Santa Maria presso San Satiro and Bramante’s perspective
4 min read
Small on the outside, big on the inside, Santa Maria presso San Satiro (Saint Mary near Saint Satyrus) is a Renaissance church located in the heart of Milan, in a narrow street just a few blocks away from Duomo Cathedral, one of the most beautiful Gothic cathedrals in the world and the most famous landmark in the city.
It houses the early medieval shrine to Satyrus (331-378), brother of Saint Ambrose (340-397), who has played a remarkable role in the history of the city.
He was a Roman Governor who miraculously became the Bishop of Milan in the year 374. His brother Satyrus unexpectedly died shortly after in the year 378 and was venerated by Ambrose himself.
The church is an astonishing act of visual deception.
Many popular architects and painters participated in creating the wonders of renaissance Italy, but it takes a special kind of talent to fit a big church on a really tiny plot.
Donato Bramante, the great Marche-born architect, was such a man.
The church lies on the site of a primitive worship place erected by the archbishop Anspertus in 879, dedicated to Saint Satyrus, confessor and brother of Saints Ambrose and Marcellina. The current church was instead built from 1472 to 1482 under commission from Duchess Bona di Savoia and Duke Gian Galeazzo Sforza of Milan, who commissioned a new church for his city.
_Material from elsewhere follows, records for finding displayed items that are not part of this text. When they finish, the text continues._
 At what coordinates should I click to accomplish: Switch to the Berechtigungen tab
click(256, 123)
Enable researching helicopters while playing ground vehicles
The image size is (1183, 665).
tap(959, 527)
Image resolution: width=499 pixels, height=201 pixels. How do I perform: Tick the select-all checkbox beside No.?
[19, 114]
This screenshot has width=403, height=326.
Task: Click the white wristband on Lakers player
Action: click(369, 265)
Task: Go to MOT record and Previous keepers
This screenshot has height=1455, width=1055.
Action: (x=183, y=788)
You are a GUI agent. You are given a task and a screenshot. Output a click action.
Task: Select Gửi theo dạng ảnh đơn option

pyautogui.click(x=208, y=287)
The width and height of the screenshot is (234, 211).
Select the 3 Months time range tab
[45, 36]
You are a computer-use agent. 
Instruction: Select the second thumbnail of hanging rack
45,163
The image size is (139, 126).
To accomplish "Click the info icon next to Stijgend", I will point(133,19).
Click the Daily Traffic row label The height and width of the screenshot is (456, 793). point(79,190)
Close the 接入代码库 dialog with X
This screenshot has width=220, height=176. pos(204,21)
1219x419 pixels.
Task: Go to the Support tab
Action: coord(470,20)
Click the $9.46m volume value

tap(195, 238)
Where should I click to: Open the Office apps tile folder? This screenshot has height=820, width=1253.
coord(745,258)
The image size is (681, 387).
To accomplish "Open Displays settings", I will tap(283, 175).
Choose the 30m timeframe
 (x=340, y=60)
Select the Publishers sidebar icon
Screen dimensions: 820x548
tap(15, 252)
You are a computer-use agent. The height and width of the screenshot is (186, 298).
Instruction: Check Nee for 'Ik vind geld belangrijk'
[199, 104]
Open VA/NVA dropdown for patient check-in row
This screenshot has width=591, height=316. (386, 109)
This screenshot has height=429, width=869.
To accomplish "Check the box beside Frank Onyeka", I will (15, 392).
His ambitions were great, but the location available to him was limited by the presence of the busy Via Falcone behind it.
And, in fact, many famous architects designing churches in those days had to deal with the extreme shortage of space.
It seems that the church of Santa Maria presso San Satiro was half finished when Donato Bramante, who had designed it and was directing its construction, received a letter by the city administration, forbidding him from taking over the road behind the building.
For this reason the choir, the space behind the altar, had to be truncated, making the church awkwardly short, of only 90 cm.
Faced with such an obstacle, Bramante devised an ingenious solution, by painting an amazing optical illusion.
Bramante had designed a Latin cross structure with the apse in the upper arm, and the letter was forcing him to give up ten meters of room.
Far from being discouraged, he designed what is now considered a masterpiece of “architectura ficta”, in which, for the first time in history, as expert Filippo Camerota has explained in one of his books: “perspective stopped being a painting problem applied to architecture, and fully became architecture itself: ‘prospectiva aedificandi’.”
The tromp l’oeil apse, Camerota continues, became the center of its surrounding “spaces, both real and represented. The illusion of its extending as much as one of the arms in the transept restores the ‘static’ and composition balance of the dome, which would otherwise seem skewed, and thus recovers its role as a focal point“.
Trompe-l’œil, or architectural optical illusion was popular in late renaissance and baroque, but Bramante took the visual deception to an entirely new level.
Standing at the entrance of the building one has an impression of a much deeper space, extending further behind the altar than is physically possible. The optical illusion is also helped by the light conditions inside the building and such illusion, of course, quickly disappears as one steps aside from the main axis of the church.
But step back and the magic reappears.
Well…according to some sources, the designer was really Donato Bramante, who had recently moved from the Marche. However, recent documents prove that he actually had a minor role, with most of the work being attributable to Giovanni Antonio Amadeo, who designed the façade, but It is certain that Bramante is responsible for the sacristy perspective, one of the first examples of trompe-l’œil in history of art.
Bramante first introduced Renaissance architecture to Milan and eventually moved to Rome following the demise of Duke Ludovico Sforza.
Here he introduced the High Renaissance architectural style with his famous Tempietto, one of the most remarkable little structures ever built during this period in history.
He eventually ended up becoming the original designer of Saint Peter’s Basilica, one of most famous church in the world which ended up being completed by Michelangelo.
In any case, like religious belief itself, correctly seeing Bramante’s Santa Maria presso San Satiro church is all about perspective and faith.
And it’s worth a visit, as there aren’t many places like this in Milan: small, half-hidden, and ready to reveal themselves only to those who know how to discover them.